В 1962 году Скаммелл, еще только начинавший карьеру переводчика, познакомился в Нью-Йорке с Набоковым и после второй их встречи в Голливуде согласился перевести на английский язык русский шедевр Набокова — роман “Дар”. Затем последовал перевод “Защиты Лужина”. Работа над переводами заняла три года, они стали итогом совместных усилий, осуществлявшихся целиком и полностью по переписке. В своих коротких воспоминаниях Скаммелл рассказывает о том, что представляла собой совместная работа с одним из величайших романистов столетия.
В настоящее время Скаммелл — профессор отделения перевода и публицистики нью-йоркского Колумбийского университета. Он является также вице-президентом Международного ПЕН-клуба и президентом Американского ПЕН-центра.
Переводчики суть призраки литературы, невидимки в масках, прикидывающиеся другими людьми. Занятие странноватое, особенно если надетая вами маска принадлежит еще живому писателю, а Набоков, когда я его переводил, был куда как жив. Попытки сымитировать столь разностороннего стилиста любому показались бы делом не из легких, и уж конечно они превышали возможности переводчика едва-едва начинающего, каким я тогда и являлся. Но я был молод, нахален и очень хотел попытать свои силы. Полагаю, Набоков ценил во мне новичка, достаточно податливого, чтобы подчиняться его прихотям и прислушиваться к тому, что он говорит. А когда я в некотором отношении заартачился, сотрудничество наше прекратилось.
Я познакомился с ним почти сорок лет назад, совершенно случайно. Я учился в аспирантуре на отделении русской литературы Колумбийского университета и осенью 1959 года снимал комнату у русской эмигрантки, которую звали Анна Фейгина. Поначалу я казался Анне нестерпимо высокомерным и до того уж несносно “английским”, что ей не терпелось избавиться от меня. На мое счастье, она не могла себе этого позволить — я был единственным, кто откликнулся на ее объявление.

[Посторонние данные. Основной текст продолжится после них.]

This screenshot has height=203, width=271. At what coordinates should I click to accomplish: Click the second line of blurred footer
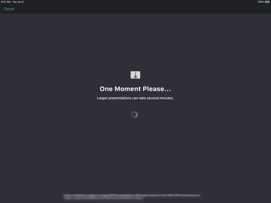click(x=103, y=198)
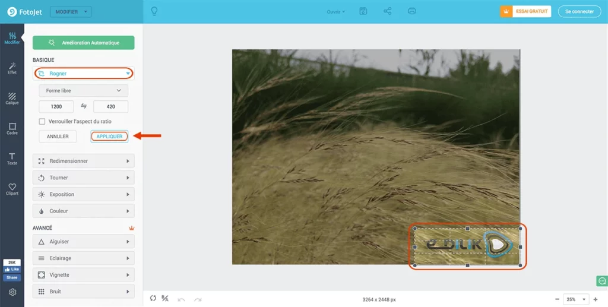The image size is (608, 307).
Task: Click the print icon in top bar
Action: tap(412, 11)
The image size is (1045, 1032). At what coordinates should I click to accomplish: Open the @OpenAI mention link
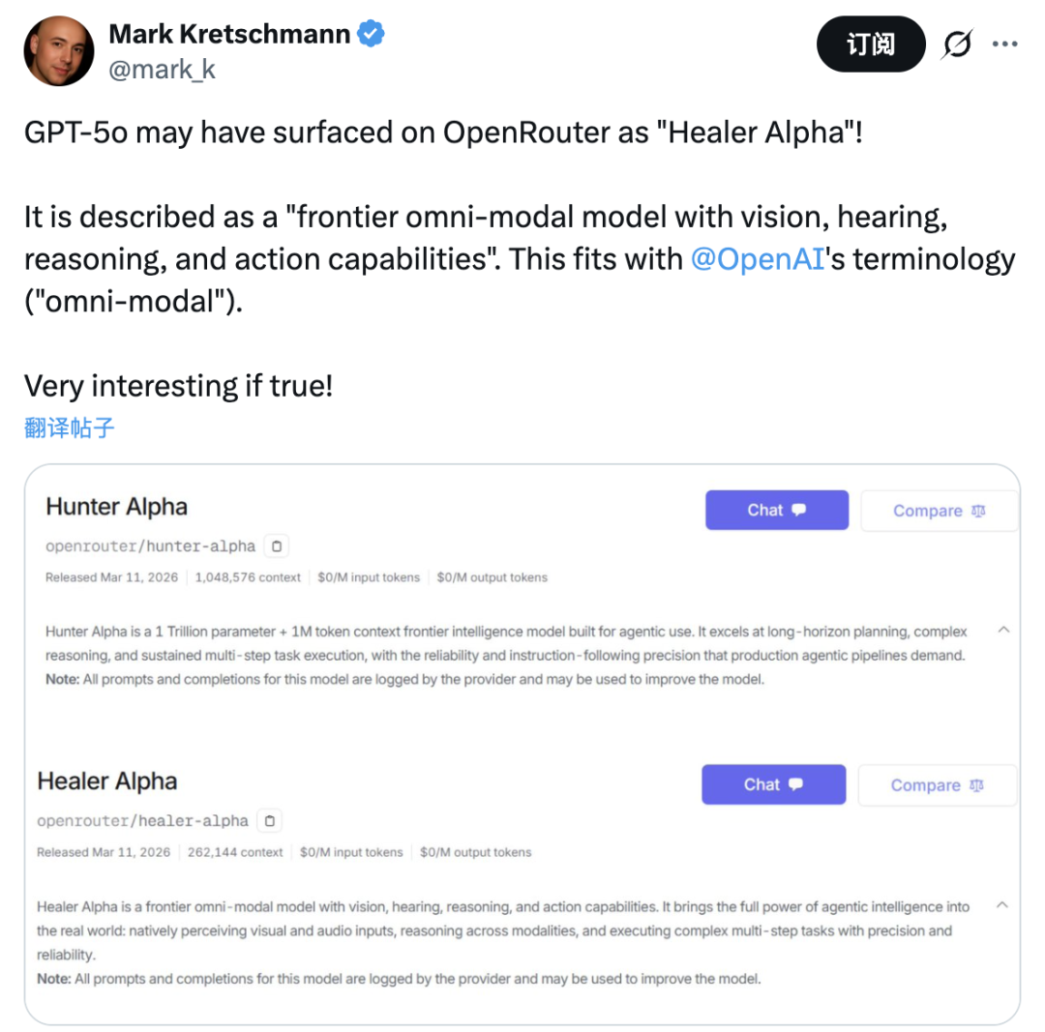click(x=756, y=259)
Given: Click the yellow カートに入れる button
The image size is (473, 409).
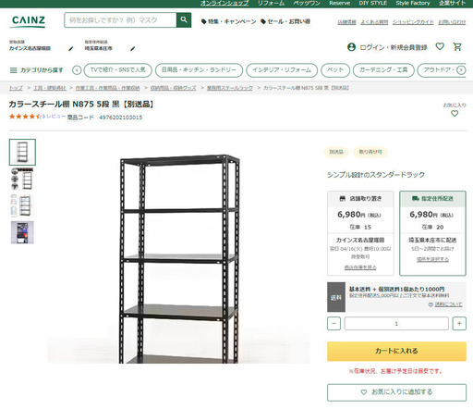Looking at the screenshot, I should tap(396, 351).
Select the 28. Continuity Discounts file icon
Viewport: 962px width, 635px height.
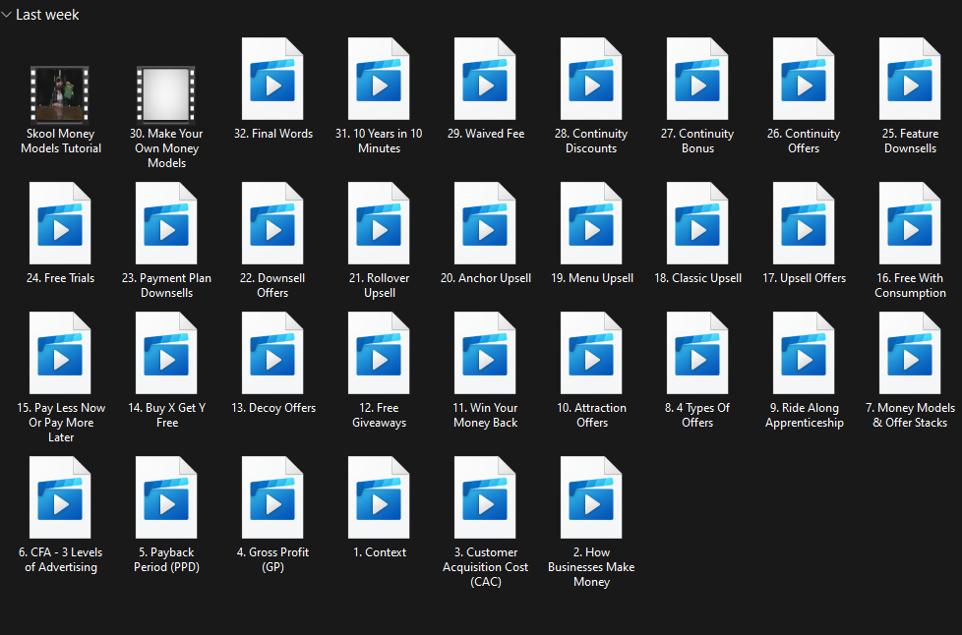(x=591, y=80)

Моя замкнутость порождалась более неуверенностью в себе, чем национальными стереотипами поведения, а периодические приступы высокомерия объяснялись комплексом скорее неполноценности, чем превосходства, что Анна скоро и поняла. “Я очень довольна моим новым квартирантом, — написала она своей двоюродной сестре вскоре после моего вселения к ней. — Порядочный, добрый, скромный человек и все время работает”. Конечно, цитировать это письмо — нескромность с моей стороны, но это необходимо для прояснения дальнейшего. Особенно сильное впечатление произвело на Анну то, что я усердно занимался русским языком, прожил несколько парижских месяцев в семье русских эмигрантов и довольно бегло говорил по-русски и по-французски. “Короче говоря, я здесь таких больше не видела. К тому же он притащил с собой целую библиотеку”.

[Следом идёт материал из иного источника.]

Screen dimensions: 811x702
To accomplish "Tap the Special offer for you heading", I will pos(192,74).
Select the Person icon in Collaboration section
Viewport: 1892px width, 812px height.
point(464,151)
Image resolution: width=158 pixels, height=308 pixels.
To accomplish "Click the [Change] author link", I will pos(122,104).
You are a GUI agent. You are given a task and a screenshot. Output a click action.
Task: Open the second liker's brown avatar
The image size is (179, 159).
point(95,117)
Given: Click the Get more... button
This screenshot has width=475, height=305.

Письмо Анны хранится ныне в “Коллекции Берга” Нью-Йоркской публичной библиотеки, где я не так давно его и прочел, но в то время я плоховато представлял себе, как она ко мне относится. Впрочем, знакомство наше понемногу становилось все более близким. Низкорослая от природы да еще и согнутая артритом, Анна казалась совсем маленькой, морщины ее добродушного личика нередко углубляла гримаса боли, вызванной резким движением. Одна из причин, по которой она взяла жильца, сказала мне Анна, состояла в том, что, живя одна, она боялась, случись с ней сильный приступ, оказаться беспомощной. Я заверил Анну, что бояться ей нечего. Я вырос в английской рабочей семье, в обстановке довольно суровой и в случае чего — наркотики тогда еще не получили повсеместного распространения, а встретить вооруженного человека можно было далеко не на каждом углу — всегда смогу о ней позаботиться.

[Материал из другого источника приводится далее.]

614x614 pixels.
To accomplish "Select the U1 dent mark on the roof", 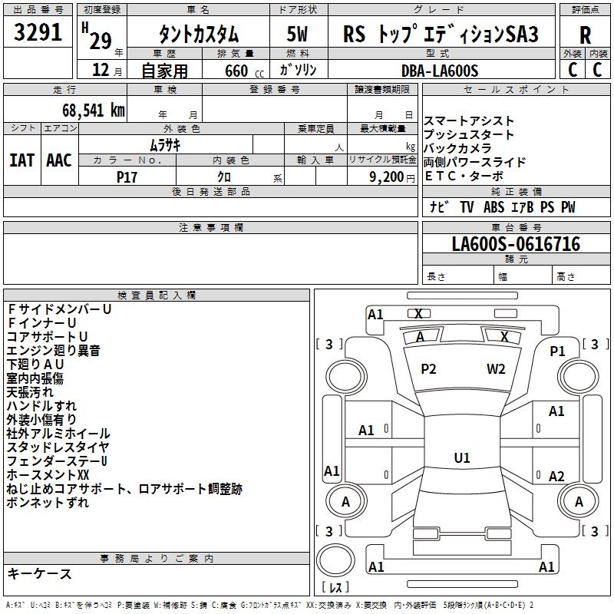I will 462,458.
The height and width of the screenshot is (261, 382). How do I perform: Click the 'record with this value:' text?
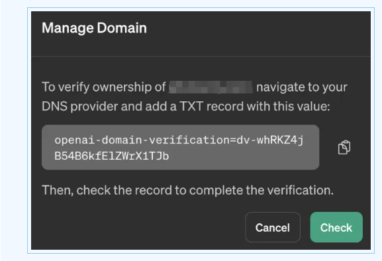[x=268, y=107]
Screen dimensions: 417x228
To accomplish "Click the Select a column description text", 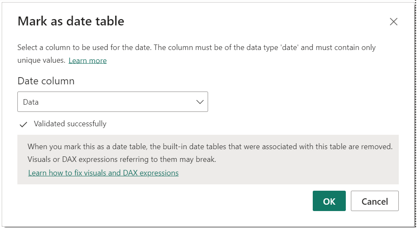I will pos(197,47).
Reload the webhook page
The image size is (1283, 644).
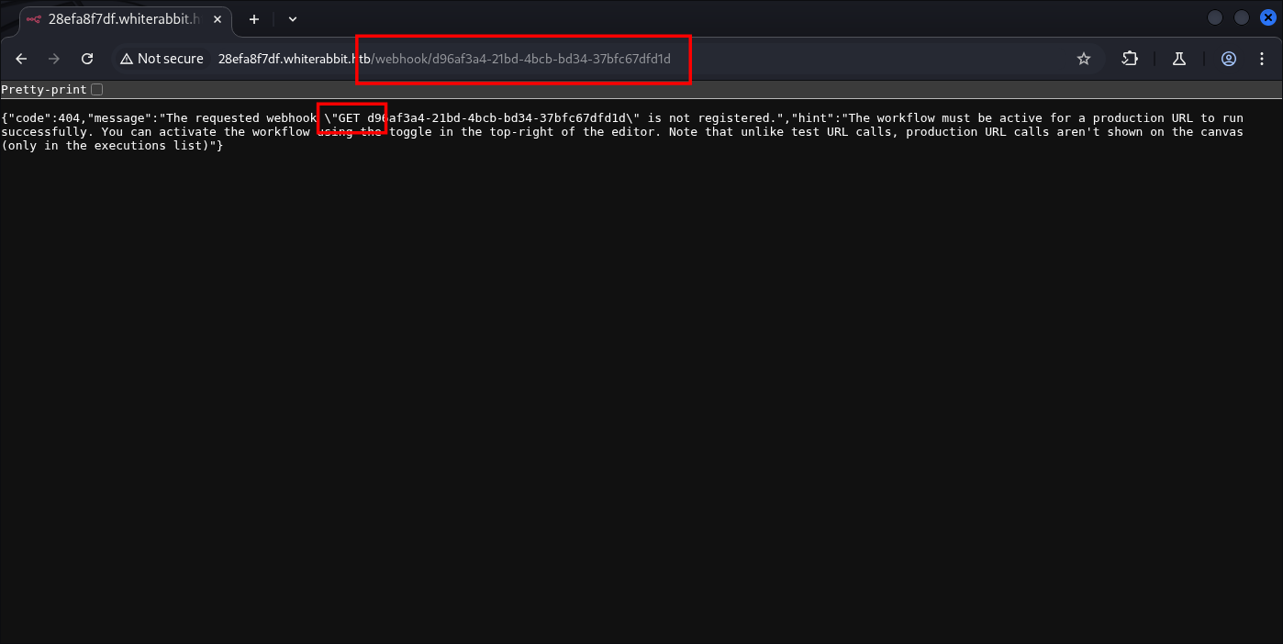tap(87, 59)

Анна увлеченно слушала мои рассказы. Дочь богатых еврейских родителей, концертирующая пианистка по образованию, она могла бы сделать блестящую карьеру, если бы большевики не вынудили ее перебраться в Берлин. Подобно многим русским эмигрантам, она бежала от нацистов во Францию, а оттуда, в самый канун второй мировой, чудом успела выбраться в Америку. Она знала, что такое лишения и нужда, но плохо представляла себе классовую систему английского общества, которую я столь яростно обличал перед нею.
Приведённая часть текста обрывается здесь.